Лили продолжала молча сидеть на откидном стульчике в зрительном зале кинотеатра, хотя сеанс уже закончился. Зрители недовольно пробирались мимо нее, стараясь не задеть ее в узком пространстве прохода, но она так и не сдвинулась с места, сжав ноги и положив на колени портфель. Несмотря на то, что Лили было всего четырнадцать, терпения ей было не занимать. Она знала, что про нее забудут. Всегда забывают. С миниатюрной фигуркой и худеньким личиком, обрамленным черными волосами, спадающими на плечи, она имела потрясающую способность сливаться с интерьером. «Я хамелеон, я хамелеон, — говорила она себе, сдерживая дыхание. — Меня увидят только в том случае, если я сама того захочу». Конечно, это не совсем соответствовало действительности. Случалось, сотрудница кинотеатра ловила ее и отчитывала, говоря, что такие вот безбилетники заслуживают того, чтобы их препроводили в полицейский участок, но все равно на этом месте, которое находилось в непросматриваемом от входа секторе зрительного зала, Лили имела все шансы остаться незамеченной.

Еще в раннем детстве Лили поняла, что может как бы не существовать. Разве у нее не отобрали имя, чтобы заменить его на Лилиан Бертен? Так звали незнакомую девочку, которая покоилась на кладбище где-то во французской глубинке. Лили стала считать себя наполовину умершей. Ей, пожалуй, нравилось представлять могилу Лилиан Бертен с надгробьем, украшенным высеченными ангелочками и розами, слезы родителей во время похорон. Лилиан разделяла ее желания и влечения. Даже школьные учителя при перекличке не всегда замечали ее, сидящую в классе. Лили считалась прекрасным товарищем, умела хранить секреты, была любезной и улыбчивой. Она знала, что другие девочки считали ее бесцветной, но не глупышкой. Нет, не глупышкой. Лилиан Бертен была умницей-разумницей, открытой и прозрачной, как лед на берлинском озере в самый разгар зимы.

Она сильнее вжалась в сиденье. Хлопающие двери закрылись за последними зрителями, комментирующими фильм, о котором Лили уже и думать забыла. Лампочки мигнули и погасли. Хозяин кинотеатра старался экономить электричество. Лили осталась ждать в темноте. Через несколько минут зал наполнят новые зрители, потом перед фильмом на большом экране станут показывать кинохронику, и Лили снова увидит черно-белые кадры, раздирающие душу и заставляющие содрогаться. Эти кадры изображали горы истощенных тел, которые ковшами экскаваторов сбрасывали в громадные ямы; пепел в топках крематория; искаженные страданием лица людей-призраков — живых скелетов, бывших узников концлагерей, которых, словно кукол, поддерживали под руки военные.

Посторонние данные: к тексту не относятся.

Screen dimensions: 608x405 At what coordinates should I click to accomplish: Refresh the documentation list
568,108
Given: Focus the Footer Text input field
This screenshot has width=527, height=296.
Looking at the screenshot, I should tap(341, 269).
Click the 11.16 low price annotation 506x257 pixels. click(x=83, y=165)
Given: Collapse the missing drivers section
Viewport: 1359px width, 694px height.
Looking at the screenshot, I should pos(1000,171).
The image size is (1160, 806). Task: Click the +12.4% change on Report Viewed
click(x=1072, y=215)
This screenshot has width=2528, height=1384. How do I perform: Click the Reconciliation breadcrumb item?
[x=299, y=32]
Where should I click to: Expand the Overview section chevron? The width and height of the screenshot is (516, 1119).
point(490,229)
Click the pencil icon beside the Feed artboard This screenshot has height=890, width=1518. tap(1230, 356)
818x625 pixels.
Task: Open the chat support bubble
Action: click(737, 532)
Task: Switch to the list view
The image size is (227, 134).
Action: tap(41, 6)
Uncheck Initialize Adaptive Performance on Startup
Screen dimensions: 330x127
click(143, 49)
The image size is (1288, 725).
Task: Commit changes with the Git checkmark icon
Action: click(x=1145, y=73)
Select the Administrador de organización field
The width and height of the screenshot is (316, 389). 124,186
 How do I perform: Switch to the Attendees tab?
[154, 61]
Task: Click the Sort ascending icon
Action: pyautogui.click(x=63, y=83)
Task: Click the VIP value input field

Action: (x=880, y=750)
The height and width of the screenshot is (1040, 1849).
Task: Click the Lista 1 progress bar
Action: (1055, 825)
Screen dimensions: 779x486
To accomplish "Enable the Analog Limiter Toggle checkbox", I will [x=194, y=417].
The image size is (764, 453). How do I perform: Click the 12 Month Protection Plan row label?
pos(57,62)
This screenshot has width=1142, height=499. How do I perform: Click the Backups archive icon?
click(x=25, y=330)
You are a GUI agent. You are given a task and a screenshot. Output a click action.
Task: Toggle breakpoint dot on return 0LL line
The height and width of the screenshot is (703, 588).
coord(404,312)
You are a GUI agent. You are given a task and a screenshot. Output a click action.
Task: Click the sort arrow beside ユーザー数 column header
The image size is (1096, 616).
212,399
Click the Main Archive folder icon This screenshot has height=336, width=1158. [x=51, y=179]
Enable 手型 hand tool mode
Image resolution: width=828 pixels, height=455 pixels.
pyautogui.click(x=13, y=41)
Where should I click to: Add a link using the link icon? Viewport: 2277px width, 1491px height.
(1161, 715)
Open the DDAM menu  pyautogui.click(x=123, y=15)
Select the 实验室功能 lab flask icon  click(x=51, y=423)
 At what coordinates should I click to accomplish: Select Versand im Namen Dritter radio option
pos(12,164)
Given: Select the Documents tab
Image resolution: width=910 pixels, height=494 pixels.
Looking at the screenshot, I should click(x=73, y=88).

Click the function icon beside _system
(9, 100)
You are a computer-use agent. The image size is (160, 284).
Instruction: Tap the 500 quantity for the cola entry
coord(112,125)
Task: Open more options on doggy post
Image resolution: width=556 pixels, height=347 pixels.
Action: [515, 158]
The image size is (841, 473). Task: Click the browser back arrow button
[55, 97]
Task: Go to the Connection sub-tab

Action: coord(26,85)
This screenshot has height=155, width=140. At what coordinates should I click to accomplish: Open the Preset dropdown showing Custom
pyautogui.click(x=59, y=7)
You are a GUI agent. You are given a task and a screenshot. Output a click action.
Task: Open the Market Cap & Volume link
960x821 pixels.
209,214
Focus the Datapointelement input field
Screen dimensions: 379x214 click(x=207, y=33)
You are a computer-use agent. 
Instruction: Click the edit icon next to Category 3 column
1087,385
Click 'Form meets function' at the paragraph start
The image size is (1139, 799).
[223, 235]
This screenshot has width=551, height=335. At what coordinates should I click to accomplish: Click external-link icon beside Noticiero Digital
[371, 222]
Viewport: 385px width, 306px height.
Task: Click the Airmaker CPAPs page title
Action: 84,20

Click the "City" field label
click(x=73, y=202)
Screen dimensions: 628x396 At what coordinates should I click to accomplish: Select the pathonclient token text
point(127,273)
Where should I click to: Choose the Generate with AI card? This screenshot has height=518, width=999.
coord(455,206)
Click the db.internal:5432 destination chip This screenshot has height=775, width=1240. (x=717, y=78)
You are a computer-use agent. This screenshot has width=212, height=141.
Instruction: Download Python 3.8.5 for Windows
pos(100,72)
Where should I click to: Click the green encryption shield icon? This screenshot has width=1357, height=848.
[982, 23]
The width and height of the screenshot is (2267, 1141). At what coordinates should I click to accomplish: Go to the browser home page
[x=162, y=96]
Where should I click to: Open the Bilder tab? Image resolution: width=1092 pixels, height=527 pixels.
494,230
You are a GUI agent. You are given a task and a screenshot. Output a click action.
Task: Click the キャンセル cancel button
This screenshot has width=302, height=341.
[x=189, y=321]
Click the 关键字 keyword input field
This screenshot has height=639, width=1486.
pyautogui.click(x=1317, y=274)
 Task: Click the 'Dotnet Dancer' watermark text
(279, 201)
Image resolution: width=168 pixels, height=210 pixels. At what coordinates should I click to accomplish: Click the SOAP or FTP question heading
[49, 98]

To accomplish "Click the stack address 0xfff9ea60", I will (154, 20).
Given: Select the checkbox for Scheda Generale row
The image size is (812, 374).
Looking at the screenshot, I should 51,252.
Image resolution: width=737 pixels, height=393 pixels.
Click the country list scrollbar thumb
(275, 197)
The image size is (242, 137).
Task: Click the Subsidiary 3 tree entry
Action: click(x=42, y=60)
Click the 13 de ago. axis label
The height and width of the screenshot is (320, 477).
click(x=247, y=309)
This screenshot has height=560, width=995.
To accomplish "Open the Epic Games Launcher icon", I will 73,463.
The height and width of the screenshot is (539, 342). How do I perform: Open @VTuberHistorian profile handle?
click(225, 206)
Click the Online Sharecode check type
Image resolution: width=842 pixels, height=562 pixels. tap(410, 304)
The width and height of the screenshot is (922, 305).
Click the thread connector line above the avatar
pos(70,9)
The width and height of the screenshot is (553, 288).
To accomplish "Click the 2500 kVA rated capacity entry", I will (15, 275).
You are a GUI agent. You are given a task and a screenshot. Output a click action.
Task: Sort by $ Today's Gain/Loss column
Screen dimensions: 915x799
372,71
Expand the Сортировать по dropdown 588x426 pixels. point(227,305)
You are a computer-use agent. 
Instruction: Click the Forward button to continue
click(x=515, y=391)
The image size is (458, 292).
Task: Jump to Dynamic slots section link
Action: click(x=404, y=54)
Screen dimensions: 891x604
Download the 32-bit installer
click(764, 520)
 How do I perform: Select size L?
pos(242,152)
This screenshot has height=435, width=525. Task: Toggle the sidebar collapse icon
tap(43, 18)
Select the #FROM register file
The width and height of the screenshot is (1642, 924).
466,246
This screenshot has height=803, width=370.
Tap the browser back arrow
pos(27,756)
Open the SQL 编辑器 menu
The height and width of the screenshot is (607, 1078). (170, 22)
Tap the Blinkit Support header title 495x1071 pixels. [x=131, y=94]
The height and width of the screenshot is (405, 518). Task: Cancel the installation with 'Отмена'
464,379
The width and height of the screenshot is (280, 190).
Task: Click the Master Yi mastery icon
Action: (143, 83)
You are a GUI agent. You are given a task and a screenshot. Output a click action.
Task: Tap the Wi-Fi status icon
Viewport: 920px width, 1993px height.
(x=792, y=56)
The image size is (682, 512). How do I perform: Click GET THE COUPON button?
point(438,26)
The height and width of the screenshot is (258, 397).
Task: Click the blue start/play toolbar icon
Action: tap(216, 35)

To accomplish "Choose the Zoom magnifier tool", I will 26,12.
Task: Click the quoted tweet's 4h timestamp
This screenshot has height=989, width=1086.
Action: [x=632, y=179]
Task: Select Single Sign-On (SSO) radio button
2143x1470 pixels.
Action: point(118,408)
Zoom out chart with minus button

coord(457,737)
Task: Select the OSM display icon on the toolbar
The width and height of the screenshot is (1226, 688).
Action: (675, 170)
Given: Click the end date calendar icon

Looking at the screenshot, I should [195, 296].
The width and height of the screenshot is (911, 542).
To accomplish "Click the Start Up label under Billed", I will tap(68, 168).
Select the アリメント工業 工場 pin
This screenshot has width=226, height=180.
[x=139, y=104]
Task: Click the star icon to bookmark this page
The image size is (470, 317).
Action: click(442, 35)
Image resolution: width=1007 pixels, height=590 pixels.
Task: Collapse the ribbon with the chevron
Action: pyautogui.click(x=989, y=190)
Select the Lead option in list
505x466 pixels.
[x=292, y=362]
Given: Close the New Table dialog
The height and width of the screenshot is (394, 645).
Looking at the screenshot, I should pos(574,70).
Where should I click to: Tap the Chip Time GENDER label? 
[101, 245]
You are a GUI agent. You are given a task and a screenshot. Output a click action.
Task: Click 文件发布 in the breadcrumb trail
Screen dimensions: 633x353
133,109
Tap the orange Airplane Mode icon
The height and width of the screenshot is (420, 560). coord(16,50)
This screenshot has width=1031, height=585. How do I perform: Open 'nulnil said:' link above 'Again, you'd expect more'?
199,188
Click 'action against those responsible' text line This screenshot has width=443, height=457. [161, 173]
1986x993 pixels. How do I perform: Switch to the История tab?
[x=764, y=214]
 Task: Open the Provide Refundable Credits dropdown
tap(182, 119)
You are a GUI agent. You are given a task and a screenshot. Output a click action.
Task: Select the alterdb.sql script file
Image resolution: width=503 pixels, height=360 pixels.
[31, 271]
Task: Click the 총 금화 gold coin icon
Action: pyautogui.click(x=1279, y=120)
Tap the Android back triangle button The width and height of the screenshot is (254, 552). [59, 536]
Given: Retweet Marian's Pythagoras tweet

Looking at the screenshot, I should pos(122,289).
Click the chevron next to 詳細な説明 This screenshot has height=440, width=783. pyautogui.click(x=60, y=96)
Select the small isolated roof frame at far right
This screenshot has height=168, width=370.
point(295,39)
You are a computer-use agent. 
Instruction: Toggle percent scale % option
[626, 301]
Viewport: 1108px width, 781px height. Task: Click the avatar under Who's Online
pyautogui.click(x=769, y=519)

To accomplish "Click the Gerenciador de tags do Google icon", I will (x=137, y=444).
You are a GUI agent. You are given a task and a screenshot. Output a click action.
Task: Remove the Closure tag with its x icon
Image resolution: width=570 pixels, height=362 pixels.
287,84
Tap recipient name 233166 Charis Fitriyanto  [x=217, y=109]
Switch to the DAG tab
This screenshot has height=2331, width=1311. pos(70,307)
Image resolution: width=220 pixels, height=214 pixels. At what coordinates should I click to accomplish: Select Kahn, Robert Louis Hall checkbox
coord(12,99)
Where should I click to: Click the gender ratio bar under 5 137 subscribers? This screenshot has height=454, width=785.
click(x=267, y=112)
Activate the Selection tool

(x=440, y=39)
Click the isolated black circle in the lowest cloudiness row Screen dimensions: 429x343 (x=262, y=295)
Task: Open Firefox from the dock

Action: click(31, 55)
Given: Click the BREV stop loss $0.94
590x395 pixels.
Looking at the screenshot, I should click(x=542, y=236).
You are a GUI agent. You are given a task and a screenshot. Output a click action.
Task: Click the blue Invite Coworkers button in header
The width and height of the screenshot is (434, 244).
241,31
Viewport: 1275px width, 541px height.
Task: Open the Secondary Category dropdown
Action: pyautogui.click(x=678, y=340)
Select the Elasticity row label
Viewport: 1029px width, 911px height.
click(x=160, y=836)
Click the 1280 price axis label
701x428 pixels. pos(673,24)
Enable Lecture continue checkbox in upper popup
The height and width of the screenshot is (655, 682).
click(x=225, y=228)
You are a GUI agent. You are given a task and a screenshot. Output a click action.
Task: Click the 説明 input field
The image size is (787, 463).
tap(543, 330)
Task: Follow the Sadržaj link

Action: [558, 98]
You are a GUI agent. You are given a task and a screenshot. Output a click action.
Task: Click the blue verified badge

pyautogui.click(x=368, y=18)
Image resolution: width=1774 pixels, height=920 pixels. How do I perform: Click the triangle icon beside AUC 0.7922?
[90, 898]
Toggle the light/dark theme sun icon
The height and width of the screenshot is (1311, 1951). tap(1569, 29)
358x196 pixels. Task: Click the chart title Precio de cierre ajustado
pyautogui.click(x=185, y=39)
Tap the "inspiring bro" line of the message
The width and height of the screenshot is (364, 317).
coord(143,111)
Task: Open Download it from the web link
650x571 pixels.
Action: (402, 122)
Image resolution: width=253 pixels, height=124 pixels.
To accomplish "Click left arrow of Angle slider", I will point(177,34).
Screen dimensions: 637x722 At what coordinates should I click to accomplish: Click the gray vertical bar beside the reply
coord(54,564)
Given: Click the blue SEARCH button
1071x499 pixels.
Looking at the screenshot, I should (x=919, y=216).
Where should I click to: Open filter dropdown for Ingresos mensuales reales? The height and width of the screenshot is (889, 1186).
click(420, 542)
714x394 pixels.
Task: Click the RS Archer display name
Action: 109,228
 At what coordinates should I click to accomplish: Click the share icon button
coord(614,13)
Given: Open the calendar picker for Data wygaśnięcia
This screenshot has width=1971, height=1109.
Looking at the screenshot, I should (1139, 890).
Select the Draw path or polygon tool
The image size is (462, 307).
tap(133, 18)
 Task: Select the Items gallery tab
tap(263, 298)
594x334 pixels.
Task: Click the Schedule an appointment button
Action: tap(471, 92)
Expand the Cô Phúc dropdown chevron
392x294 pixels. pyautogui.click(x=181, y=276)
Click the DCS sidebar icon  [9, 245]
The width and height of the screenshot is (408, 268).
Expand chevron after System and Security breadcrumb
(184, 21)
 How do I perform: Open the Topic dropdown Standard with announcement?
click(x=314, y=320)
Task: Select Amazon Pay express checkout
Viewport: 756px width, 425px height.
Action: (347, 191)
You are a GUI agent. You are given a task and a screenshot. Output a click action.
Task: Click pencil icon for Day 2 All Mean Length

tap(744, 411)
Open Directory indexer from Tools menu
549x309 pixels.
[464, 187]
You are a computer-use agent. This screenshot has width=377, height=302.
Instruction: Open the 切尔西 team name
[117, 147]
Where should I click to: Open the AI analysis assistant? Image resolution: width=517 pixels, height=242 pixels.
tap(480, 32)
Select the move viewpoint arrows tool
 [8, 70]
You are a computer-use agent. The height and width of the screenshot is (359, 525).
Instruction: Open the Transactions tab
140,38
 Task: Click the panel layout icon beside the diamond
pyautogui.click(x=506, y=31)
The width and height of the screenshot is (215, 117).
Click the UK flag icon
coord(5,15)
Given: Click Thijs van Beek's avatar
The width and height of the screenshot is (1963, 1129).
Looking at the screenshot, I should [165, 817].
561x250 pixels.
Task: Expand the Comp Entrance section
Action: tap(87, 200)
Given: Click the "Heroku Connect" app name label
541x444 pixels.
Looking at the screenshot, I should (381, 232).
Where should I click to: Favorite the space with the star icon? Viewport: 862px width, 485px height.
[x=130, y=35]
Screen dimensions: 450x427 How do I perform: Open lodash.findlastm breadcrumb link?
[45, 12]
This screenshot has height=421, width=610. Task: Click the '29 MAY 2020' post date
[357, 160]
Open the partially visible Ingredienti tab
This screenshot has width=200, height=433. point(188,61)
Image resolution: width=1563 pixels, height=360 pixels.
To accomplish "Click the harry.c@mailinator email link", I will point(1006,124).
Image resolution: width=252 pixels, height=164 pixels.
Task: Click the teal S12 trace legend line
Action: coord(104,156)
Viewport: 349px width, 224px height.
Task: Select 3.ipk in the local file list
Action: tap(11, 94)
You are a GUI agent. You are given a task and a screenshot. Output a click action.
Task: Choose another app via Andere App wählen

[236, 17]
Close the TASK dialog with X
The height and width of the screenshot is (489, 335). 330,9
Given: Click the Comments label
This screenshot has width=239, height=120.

Поэтому Лили не двигалась. Кадры кинохроники она помнила во всех подробностях. Она ходила в кино тайком от тети Ксении, которая пришла бы в ужас, узнав, как Лили проводит время и на что она тратит все свои карманные деньги плюс еще несколько франков, которые ей удалось стащить из портмоне своей покровительницы. Она украла эти деньги без всякого стыда. Она должна была смотреть эту кинохронику, снова и снова. Так же она пересматривала газеты и иллюстрированные журналы брата, которые он прятал в глубине шкафа, думая, что никто о них не знает. Фотографии гор мертвых тел часто можно было увидеть даже на афишах, расклеенных на стенах парижских домов. Она смотрела на них спокойно, не роняя ни слезинки. Она не чувствовала страха. Поначалу ее саму удивляла такая реакция. Разве у нее не должны были выворачиваться внутренности? Но нет. Поэтому она смотрела, анализировала, училась. И еще искала лицо своей матери среди этих обезображенных существ. В полной тишине. В нереальной тишине. В тишине, наполненной ненавистью и только одним желанием — отомстить.

Берлин, май 1945

«Мне конец…»

Лежа на животе, втянув голову в плечи и устремив глаза в одну точку, Аксель Айзеншахт вздрагивал в такт разрывам, которые сотрясали улицы Берлина уже несколько недель подряд. Разве человек может смириться с мыслью, что его швырнули в водоворот всемирного потопа? Какой абсурд! Чья-то зловещая шутка. Трагическая ошибка.

«Но на этот раз мне точно конец…»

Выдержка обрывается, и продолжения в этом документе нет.